The M62TU V8 was used to power the E53 X5 4.6iS, and was an engine developed by Alpina.
Clockwise: The M62 looks just like the M60, and you need to be sharp-eyed to spot the differences – the remote oil filter housing is the most obvious way. • This is a Vanos-equipped M62 TU engine, showing the chains and the curved guide rail.

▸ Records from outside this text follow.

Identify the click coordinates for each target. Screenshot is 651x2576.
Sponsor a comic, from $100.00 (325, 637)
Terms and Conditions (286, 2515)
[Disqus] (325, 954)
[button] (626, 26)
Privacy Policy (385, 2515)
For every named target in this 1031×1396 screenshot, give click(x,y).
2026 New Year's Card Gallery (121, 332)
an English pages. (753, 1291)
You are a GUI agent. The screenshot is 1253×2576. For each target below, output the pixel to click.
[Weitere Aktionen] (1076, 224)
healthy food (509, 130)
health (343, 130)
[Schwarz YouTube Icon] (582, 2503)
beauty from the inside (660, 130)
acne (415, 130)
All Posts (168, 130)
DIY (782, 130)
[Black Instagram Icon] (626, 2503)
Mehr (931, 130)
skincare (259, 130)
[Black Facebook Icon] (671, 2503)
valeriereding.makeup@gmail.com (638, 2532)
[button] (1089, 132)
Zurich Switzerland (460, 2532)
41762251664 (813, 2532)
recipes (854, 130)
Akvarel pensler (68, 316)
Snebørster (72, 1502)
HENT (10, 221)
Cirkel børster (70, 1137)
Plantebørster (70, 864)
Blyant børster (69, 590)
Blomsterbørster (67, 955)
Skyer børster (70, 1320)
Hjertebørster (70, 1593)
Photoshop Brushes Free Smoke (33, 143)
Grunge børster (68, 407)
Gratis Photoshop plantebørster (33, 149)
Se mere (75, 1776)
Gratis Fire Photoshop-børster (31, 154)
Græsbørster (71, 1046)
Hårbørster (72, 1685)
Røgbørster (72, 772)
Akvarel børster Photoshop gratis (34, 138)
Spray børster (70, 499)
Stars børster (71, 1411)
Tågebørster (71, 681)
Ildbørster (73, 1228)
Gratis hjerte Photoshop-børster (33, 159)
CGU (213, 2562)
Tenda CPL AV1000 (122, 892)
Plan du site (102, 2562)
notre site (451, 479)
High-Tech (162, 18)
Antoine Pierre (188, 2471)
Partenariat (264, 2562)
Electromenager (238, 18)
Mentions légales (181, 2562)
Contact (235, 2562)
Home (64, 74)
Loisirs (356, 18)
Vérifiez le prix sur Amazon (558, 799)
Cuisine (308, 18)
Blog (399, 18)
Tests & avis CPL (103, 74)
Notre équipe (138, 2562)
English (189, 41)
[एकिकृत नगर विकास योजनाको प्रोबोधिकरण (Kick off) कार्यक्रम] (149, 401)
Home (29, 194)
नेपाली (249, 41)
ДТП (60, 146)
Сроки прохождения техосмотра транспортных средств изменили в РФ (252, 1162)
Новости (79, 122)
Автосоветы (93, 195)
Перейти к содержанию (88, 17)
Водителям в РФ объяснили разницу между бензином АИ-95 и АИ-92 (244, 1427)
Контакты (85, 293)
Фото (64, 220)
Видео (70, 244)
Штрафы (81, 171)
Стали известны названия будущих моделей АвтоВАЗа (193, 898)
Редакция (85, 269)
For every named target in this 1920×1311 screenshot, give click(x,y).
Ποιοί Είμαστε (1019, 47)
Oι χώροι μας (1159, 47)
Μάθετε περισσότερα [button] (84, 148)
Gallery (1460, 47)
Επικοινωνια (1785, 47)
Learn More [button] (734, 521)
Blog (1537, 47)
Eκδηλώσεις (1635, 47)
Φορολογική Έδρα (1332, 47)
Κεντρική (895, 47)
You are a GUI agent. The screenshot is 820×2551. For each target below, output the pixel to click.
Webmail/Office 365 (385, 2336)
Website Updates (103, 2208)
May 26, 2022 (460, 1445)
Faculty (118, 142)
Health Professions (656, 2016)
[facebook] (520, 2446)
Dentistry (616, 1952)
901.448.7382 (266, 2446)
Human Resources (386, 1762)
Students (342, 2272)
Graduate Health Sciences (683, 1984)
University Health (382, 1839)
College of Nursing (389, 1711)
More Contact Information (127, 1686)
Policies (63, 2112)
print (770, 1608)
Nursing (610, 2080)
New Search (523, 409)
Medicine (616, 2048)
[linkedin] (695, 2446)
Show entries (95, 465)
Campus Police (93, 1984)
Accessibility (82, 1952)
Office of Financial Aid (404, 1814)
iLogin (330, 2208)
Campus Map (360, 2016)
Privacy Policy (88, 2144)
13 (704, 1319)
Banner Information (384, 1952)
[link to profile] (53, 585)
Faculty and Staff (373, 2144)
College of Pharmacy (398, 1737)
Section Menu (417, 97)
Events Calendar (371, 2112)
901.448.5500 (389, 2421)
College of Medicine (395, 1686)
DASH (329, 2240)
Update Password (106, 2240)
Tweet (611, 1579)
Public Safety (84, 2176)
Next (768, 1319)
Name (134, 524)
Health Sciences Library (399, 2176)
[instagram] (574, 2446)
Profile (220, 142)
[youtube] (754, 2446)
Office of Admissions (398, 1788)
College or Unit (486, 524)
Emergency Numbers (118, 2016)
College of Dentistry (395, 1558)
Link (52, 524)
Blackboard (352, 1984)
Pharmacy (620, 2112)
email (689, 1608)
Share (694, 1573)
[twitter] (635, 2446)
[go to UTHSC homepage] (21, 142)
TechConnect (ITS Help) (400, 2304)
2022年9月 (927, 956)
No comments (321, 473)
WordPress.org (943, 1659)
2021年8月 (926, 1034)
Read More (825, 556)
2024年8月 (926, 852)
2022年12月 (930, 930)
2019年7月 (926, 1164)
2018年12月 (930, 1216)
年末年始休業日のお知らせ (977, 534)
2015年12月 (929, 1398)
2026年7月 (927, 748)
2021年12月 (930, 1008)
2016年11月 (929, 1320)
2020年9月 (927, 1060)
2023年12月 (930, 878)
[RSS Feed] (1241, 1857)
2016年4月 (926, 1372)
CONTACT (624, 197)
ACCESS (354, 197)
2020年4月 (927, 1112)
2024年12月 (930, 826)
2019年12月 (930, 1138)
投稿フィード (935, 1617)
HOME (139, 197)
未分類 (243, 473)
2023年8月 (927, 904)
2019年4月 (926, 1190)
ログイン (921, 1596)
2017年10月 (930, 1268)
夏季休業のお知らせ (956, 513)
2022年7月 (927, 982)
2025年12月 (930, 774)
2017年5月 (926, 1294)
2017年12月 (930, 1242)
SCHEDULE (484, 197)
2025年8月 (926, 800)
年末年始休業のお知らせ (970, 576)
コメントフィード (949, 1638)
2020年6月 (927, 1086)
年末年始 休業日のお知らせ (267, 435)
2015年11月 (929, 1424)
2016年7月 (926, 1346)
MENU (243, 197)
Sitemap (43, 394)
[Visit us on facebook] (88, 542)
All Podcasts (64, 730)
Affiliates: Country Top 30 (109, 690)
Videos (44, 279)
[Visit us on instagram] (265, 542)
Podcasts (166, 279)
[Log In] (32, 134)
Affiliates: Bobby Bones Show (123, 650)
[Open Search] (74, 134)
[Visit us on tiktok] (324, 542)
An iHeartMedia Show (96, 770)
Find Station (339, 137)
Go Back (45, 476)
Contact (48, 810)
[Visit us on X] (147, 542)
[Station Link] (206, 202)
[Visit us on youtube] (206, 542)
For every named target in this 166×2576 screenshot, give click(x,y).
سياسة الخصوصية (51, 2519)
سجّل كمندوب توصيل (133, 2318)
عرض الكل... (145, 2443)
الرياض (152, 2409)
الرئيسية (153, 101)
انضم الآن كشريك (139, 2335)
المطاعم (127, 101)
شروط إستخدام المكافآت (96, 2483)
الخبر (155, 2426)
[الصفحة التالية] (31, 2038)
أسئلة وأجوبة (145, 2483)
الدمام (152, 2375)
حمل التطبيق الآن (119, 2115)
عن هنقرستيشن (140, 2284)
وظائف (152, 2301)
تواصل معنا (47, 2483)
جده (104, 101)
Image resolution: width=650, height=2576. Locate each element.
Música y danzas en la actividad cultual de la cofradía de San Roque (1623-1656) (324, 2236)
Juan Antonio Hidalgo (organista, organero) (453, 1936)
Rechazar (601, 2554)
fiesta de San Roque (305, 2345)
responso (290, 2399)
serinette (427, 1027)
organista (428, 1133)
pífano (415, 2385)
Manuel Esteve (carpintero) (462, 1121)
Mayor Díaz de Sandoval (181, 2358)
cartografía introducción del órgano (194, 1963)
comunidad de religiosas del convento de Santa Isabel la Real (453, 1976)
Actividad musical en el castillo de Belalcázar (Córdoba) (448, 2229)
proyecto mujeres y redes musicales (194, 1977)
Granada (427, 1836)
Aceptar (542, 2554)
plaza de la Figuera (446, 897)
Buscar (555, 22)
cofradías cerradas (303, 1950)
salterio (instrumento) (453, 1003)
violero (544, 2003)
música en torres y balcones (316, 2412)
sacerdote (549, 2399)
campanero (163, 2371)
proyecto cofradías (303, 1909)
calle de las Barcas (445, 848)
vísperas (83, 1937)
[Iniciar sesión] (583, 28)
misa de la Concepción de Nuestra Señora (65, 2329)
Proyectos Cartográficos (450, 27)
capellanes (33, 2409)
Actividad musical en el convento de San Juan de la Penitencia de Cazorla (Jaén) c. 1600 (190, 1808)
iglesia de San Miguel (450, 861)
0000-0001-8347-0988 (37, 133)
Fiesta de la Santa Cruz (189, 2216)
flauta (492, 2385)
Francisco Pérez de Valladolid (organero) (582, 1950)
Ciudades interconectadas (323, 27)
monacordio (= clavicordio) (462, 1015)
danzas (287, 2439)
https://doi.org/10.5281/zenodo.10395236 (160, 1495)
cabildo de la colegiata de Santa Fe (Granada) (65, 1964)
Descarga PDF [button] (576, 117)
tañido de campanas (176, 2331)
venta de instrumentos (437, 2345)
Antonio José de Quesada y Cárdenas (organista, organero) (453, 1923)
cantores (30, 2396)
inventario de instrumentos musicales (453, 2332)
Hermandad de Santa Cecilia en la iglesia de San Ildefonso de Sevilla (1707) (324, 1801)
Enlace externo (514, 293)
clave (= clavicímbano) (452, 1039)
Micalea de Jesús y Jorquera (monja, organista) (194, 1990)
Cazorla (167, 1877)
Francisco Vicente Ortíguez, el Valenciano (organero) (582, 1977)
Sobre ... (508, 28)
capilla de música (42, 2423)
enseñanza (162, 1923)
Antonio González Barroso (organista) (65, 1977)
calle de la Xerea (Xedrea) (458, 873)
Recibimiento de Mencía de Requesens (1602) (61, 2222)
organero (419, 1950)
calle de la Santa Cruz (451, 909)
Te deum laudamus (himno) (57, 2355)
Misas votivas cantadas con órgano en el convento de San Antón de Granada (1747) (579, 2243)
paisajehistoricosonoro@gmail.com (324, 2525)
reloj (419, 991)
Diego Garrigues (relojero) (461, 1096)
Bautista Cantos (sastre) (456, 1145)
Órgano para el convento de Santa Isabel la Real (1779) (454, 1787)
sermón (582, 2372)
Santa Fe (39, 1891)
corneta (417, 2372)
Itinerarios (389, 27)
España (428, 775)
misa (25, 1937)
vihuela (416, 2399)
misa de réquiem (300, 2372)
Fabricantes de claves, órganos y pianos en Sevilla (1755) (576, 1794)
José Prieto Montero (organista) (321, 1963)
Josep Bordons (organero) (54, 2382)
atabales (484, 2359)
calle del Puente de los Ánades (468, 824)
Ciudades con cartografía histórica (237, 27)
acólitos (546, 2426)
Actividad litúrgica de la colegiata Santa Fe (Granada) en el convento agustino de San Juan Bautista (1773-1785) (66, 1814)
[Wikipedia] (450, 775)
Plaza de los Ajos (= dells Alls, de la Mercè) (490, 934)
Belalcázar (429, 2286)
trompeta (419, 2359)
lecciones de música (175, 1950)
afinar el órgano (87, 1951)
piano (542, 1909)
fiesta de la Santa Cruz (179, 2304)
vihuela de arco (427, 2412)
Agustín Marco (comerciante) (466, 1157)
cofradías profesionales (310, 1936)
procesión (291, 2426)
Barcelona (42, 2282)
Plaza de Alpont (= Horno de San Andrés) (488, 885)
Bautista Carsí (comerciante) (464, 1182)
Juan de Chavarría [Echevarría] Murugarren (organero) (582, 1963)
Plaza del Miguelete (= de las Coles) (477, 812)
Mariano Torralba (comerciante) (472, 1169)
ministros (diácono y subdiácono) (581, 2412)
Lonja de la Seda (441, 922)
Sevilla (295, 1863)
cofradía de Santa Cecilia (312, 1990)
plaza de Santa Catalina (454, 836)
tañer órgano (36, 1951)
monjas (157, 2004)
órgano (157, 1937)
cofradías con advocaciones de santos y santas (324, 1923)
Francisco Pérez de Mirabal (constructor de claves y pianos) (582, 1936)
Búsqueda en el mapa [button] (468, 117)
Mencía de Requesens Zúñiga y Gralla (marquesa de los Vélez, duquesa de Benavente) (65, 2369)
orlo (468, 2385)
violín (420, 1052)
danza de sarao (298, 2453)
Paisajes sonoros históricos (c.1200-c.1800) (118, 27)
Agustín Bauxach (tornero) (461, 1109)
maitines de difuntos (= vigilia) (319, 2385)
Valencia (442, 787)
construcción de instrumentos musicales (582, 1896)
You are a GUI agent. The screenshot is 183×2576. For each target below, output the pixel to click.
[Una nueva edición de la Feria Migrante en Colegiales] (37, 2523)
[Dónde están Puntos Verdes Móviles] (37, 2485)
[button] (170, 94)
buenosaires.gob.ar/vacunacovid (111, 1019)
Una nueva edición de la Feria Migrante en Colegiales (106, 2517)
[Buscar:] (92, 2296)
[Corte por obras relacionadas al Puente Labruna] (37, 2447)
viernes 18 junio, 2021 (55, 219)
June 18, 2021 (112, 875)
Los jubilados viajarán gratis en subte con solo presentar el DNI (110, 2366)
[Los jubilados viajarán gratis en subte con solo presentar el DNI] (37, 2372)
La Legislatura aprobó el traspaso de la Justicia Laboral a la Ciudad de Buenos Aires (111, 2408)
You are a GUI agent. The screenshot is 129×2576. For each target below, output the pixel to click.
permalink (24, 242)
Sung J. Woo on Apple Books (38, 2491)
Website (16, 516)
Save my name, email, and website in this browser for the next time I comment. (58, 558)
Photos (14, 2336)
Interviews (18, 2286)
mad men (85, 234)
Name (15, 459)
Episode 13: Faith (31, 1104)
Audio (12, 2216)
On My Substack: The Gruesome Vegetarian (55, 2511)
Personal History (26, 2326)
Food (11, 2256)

These break-up with old age. • The upper chains on the M62; you can see the tensioner plunger extending • Look closely and you can see the lighter section at the top of the bores; that’s the start of the Nikasil coating wearing away on this M60 engine.
A new M62 mapped thermostat; you can see the electrical connector that takes power to the element to open and close it.
This PCV (Positive Crankcase Ventilation) unit bolts on to the back of the M60’s inlet manifold, and is a bit of a cow to change.
One cylinder bank on a 730i E32; you’ll need to remove the coils one by one to change the plugs, and to check for oil leaks.
The basis of the M60 V8 engine was an alloy block with a 90-degree bore angle and, rather than using pressed-in steel liners, BMW opted for the Nikasil bore coating.
The basis of the M60 V8 engine was an alloy block with a 90-degree bore angle and, rather than using pressed-in steel liners, BMW opted for the Nikasil bore coating. The M60 chains never go wrong, but you can see the idler gear here instead of the M62’s U-shaped guide rail.